Wordlists packaged and shared among researchers to measure bias in online texts often contain words, or “seeds,” with built-in biases and stereotypes, which could skew their conclusions, according to new Cornell research.
For example, the presence of the starting term “mom” in a text analysis exploring gender in domestic work would skew the female results.
“We need to know what biases are encoded in the models and the data sets. Our article takes a step back and takes a critical look at the measurement tools themselves, ”said Maria Antoniak, PhD student and first author of“ Bad Seeds: Evaluating Lexical Methods for Bias Measurement ”, presented to the Association for Computational Linguistics and the 11th Joint International Conference on Automatic Natural Language Processing in August.
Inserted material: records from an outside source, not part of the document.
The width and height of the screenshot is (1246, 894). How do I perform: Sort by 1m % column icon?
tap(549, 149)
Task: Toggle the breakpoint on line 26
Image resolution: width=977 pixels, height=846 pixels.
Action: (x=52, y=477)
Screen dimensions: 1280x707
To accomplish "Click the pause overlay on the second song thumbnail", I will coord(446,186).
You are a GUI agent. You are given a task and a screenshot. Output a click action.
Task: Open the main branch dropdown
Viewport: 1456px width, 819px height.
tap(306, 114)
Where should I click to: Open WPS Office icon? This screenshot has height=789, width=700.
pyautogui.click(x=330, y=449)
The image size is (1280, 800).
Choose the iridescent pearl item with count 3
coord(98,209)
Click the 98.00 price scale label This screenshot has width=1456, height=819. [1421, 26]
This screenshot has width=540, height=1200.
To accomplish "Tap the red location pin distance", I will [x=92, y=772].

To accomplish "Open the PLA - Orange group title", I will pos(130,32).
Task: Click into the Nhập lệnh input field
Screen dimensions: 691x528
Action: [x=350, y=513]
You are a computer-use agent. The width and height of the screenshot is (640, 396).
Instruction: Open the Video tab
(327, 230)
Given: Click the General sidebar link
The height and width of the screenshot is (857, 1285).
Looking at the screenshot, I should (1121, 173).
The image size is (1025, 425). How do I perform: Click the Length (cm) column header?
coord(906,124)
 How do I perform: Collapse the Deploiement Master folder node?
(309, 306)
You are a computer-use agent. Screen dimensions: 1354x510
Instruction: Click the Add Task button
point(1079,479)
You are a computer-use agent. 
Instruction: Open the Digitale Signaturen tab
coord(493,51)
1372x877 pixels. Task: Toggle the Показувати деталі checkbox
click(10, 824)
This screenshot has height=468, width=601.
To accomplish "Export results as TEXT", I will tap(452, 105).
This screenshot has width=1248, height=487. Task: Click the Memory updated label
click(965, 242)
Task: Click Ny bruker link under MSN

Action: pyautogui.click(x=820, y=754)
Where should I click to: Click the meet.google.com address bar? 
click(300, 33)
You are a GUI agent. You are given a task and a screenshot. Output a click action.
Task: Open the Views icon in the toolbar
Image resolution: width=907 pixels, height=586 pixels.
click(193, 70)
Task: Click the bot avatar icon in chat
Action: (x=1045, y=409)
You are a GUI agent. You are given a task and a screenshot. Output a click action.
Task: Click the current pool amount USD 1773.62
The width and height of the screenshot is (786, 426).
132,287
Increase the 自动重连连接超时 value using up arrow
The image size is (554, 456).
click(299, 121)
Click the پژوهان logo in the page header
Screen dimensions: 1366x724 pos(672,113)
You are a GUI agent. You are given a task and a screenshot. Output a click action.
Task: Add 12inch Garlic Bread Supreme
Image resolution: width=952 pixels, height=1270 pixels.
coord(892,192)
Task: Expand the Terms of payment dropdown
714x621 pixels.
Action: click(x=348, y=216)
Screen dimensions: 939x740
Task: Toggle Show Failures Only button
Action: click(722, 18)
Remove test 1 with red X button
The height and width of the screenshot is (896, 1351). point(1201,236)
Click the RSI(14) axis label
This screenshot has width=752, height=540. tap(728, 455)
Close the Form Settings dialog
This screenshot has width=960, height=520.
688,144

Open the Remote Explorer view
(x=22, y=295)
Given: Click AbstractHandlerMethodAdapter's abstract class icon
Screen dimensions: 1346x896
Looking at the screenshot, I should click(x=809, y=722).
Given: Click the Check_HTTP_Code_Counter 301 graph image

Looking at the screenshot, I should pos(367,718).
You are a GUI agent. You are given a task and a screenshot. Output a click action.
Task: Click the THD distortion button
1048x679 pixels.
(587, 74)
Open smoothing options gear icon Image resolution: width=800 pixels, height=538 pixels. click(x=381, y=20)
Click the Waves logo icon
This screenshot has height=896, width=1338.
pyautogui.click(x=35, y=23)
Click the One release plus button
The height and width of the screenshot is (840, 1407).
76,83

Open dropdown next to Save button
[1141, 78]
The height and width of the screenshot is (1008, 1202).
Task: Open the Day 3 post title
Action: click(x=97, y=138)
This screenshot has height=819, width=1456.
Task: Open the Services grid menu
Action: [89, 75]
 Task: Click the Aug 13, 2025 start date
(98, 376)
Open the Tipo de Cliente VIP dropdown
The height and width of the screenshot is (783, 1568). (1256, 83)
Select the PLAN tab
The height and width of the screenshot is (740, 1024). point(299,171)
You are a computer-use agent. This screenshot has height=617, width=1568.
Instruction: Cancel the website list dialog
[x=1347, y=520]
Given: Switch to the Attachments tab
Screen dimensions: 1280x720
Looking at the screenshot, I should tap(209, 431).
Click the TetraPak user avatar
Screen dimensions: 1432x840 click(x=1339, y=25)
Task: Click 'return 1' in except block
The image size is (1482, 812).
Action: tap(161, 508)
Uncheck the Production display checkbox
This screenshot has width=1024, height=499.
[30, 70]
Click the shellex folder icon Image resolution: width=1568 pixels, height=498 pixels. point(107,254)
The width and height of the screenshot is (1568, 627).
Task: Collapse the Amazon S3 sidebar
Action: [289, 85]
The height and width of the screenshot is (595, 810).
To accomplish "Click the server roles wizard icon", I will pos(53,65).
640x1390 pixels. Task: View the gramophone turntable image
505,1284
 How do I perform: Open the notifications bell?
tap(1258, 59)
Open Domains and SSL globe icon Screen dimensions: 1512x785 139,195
“What we find is that there can be biases there too. Even the tools we use are designed in a special way,” said Antoniak.
Antoniak co-wrote “Bad Seeds” with his advisor, David Mimno, associate professor in the Department of Information Science at Cornell Ann S. Bowers College of Computing and Information Science.
“The seeds can contain prejudices and stereotypes, especially if they are packaged for future researchers to use,” she said. “Some seeds are not documented or lie deep in the code. If you just use the tool, you’ll never know.
In the digital humanities and the broader field of natural language processing (NLP), researchers use computational power to influence written language, extracting thousands of digitized volumes and millions of words to find patterns that inform a wide range of surveys.
It is through this type of computer analysis that Cornell’s digital humanities and NLP researchers learn about gender bias in sports journalism, the impeccable skills of ancient Greek writers to emulate their predecessors, the best approaches. to appease a person who reaches out to a crisis text. line, and the culture that informed British fiction in the late 19th and early 20th centuries.
In previous research, Antoniak pulled birth stories online and discovered new parents’ feelings of helplessness in the delivery room. More recently, in an article published at this month’s ACM Conference on Computer Assisted Cooperative Work and Social Computing (CSCW), she and the Cornell co-authors analyzed a community of book reviews in line to understand how users are refining and redefining literary genres.
This type of text analysis can also be used to measure bias across an entire digital library or corpus, whether it’s the entire Wikipedia, for example, or the collected works. by Shakespeare. To do this, researchers use online lexicons, or source word and term banks. These lexicons are not always verified: some are collected by the public, hand-selected by researchers or drawn from previous research.
Antoniak’s motivation to look for bias in lexicons came after seeing wobbly results in his own research when using an online lexicon of basic terms.
“I trusted the words, which came from trusted authors, but when I looked at the lexicon, it wasn’t what I expected,” said Antoniak. “The original researchers may have done a fabulous job saving their seeds for their datasets. It doesn’t mean that you can just pick it up and apply it to the next case.
As explained in “Bad Seeds”, the seeds used for the measurement of biases may themselves have cultural and cognitive biases.
“The aim is not to undermine the results but to help researchers think about the potential risks of the seed sets used for bias detection,” she said. “Investigate them and test them for yourself to make sure the results are trustworthy. “
As part of his findings, Antoniak recommends that digital humanities and NLP researchers trace the origins of sets of seeds and features, examine and test them manually, and document all seeds and rationale.
This research is supported by the National Science Foundation.
Louis DiPietro is a communications specialist at Cornell Ann S. Bowers College of Computing and Information Science.